On January 30, 1943, Navajo attempted to tow the badly damaged heavy cruiser USS Chicago away from the combat zone during the Battle of Rennell Island, but was unsuccessful as Chicago was finished off by a squadron of Japanese torpedo bombers. She then towed to safety the destroyer USS La Vallette, who had suffered a torpedo hit during the battle.

== Stateside overhaul ==
In the spring of 1943, Navajo returned to California, underwent overhaul, and in July 1943 got underway to return to the South Pacific. Steaming via Pago Pago, she arrived at Bora Bora on 21 August 1943 and commenced salvage and repair work on . At the end of the month, the ship sailed for Pago Pago, whence she got underway to tow gasoline barge YOG–42 to Espiritu Santo.

== Sunk by torpedo ==
While en route to Espiritu Santo on 12 September 1943, the ship was torpedoed by Type B1 submarine I-39 and rocked by an explosion.
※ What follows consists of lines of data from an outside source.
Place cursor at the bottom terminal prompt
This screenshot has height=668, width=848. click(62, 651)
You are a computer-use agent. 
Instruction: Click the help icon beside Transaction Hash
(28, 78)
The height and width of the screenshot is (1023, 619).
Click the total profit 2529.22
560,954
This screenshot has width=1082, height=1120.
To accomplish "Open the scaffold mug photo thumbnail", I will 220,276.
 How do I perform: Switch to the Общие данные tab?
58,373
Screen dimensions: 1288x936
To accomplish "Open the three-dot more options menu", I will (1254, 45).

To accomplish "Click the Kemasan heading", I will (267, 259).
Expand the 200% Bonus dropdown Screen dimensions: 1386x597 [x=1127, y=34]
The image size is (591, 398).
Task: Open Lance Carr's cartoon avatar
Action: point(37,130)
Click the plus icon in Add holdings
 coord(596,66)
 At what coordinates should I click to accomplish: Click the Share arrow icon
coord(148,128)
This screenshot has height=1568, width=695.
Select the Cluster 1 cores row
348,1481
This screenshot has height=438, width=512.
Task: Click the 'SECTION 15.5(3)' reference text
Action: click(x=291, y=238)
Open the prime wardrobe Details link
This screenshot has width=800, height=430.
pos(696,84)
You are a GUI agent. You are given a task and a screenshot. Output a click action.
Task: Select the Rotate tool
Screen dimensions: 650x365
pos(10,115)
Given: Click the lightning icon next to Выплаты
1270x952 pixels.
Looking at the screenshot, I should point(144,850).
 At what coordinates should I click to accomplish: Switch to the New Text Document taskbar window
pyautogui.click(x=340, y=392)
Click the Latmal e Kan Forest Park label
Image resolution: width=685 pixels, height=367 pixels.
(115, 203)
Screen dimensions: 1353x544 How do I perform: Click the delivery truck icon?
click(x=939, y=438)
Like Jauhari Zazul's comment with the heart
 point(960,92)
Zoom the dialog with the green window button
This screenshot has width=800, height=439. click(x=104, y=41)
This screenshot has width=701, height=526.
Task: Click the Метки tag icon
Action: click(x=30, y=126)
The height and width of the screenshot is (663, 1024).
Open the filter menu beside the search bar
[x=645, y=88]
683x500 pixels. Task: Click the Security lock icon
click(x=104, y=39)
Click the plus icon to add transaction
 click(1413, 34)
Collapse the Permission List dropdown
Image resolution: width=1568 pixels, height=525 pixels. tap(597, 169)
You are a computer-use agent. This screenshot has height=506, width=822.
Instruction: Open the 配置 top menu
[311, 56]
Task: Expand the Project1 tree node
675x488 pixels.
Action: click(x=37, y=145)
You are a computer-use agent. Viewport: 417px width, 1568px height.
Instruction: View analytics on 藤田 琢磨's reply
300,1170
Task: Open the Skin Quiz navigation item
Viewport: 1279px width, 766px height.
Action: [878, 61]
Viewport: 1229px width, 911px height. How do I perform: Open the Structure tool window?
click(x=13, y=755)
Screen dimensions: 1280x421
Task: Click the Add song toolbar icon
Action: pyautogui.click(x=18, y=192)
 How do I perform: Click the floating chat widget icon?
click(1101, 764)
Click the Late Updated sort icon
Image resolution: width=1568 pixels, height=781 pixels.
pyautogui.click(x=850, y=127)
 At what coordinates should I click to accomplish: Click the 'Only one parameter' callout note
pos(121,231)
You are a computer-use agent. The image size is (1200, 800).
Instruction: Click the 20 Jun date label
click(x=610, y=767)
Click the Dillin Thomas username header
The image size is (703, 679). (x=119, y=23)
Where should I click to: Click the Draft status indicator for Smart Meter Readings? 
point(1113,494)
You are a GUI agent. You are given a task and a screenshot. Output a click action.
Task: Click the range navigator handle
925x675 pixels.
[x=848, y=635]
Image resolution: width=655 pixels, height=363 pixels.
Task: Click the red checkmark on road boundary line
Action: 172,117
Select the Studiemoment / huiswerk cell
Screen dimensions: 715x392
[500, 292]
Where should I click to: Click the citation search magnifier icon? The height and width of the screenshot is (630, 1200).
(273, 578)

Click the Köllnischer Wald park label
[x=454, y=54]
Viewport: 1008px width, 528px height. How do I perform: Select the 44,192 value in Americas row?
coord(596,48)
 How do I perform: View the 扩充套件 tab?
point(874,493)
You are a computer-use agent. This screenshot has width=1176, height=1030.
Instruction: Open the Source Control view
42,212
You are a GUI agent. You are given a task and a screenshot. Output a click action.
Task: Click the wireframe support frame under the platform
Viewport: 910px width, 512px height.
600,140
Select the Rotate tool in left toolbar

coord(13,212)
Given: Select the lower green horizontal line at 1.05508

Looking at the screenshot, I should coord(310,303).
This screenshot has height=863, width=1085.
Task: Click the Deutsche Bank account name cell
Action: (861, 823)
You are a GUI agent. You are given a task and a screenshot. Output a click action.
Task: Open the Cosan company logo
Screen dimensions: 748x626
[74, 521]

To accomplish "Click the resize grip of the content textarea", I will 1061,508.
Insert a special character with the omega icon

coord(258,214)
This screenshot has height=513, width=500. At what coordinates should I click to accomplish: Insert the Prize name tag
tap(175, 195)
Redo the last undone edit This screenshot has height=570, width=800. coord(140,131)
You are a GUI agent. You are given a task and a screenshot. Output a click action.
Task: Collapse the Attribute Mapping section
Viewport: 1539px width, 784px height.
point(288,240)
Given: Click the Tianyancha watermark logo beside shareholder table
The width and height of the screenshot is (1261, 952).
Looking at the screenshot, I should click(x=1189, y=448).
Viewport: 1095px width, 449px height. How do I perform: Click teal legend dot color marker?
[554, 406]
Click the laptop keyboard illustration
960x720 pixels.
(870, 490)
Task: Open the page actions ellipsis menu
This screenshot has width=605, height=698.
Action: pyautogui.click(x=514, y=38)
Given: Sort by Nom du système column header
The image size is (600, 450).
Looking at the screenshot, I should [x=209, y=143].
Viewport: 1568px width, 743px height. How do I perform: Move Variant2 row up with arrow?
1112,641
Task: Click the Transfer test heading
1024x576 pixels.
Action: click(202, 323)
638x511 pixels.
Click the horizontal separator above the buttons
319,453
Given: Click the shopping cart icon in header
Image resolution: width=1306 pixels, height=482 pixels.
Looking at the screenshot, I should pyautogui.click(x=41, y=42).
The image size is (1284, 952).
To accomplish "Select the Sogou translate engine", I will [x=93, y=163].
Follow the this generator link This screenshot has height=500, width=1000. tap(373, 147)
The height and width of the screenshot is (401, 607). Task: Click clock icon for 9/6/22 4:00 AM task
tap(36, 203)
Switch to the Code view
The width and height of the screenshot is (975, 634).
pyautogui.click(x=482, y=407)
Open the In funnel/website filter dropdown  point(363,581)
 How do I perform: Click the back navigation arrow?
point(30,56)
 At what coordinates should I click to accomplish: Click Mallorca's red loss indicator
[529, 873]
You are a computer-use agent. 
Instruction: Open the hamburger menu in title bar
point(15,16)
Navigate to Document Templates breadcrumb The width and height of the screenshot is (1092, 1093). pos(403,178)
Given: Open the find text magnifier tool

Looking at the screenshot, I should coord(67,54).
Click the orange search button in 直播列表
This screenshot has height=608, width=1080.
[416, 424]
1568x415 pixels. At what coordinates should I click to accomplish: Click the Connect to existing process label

Within seconds, a heavy starboard list resulted in a submerged starboard side. Navajo began going down rapidly by the bow and the order was given to abandon ship. As the ship settled, depth charges secured to port and starboard K-gun projectors exploded. An estimated two minutes had passed before the tug sank. 17 members of her crew died during the attack.

== Awards ==
- American Defense Service Medal
- American Campaign Medal
- Asiatic-Pacific Campaign Medal with two battle stars (NavSource notes the tug was awarded a battle star for her salvage operations between 8 August 1942 and 3 February 1943.)